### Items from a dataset

◇ ◇ ◇ ◇

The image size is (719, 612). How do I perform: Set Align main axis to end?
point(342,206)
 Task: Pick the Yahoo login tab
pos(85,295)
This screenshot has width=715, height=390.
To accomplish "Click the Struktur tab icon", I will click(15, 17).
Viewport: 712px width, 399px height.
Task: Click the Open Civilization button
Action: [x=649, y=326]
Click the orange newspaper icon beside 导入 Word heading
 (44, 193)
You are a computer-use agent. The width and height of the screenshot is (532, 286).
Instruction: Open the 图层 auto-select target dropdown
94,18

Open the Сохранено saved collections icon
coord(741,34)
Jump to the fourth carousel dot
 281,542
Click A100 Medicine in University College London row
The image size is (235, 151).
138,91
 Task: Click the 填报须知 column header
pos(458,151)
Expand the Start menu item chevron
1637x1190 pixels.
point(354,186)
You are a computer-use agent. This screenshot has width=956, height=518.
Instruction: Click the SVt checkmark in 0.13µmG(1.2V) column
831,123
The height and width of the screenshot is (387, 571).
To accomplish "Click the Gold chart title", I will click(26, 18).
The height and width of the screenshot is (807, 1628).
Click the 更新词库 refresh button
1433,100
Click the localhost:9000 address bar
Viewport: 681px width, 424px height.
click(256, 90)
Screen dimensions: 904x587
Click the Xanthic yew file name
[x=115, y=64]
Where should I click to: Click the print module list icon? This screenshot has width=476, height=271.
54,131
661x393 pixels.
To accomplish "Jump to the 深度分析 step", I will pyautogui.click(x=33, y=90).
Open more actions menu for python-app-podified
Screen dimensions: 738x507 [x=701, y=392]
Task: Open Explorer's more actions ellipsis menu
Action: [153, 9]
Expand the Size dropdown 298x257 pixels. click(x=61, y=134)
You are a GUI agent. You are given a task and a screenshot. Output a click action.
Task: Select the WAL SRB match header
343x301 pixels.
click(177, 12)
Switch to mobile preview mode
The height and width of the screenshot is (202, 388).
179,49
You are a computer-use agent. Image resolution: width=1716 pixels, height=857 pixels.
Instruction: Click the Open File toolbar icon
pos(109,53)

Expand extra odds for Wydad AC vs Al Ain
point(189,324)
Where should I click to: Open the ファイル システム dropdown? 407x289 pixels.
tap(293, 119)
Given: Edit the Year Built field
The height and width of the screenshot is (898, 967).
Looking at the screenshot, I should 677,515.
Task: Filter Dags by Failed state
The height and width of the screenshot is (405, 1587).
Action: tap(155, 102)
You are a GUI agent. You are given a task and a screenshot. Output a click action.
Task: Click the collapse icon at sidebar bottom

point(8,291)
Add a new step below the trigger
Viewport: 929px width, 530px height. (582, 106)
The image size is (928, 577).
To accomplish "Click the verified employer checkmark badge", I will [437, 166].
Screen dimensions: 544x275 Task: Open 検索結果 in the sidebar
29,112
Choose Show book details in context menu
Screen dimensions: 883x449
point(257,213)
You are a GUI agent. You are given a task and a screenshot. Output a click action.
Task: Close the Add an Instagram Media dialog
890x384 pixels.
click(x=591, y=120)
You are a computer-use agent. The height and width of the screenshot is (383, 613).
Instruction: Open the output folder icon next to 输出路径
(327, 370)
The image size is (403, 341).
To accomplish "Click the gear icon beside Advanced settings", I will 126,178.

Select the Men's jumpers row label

◇ ◇ ◇ ◇

### Task directions
How many lines in the records above contain the word "header"? Reply with the number only.

### Worked answer
2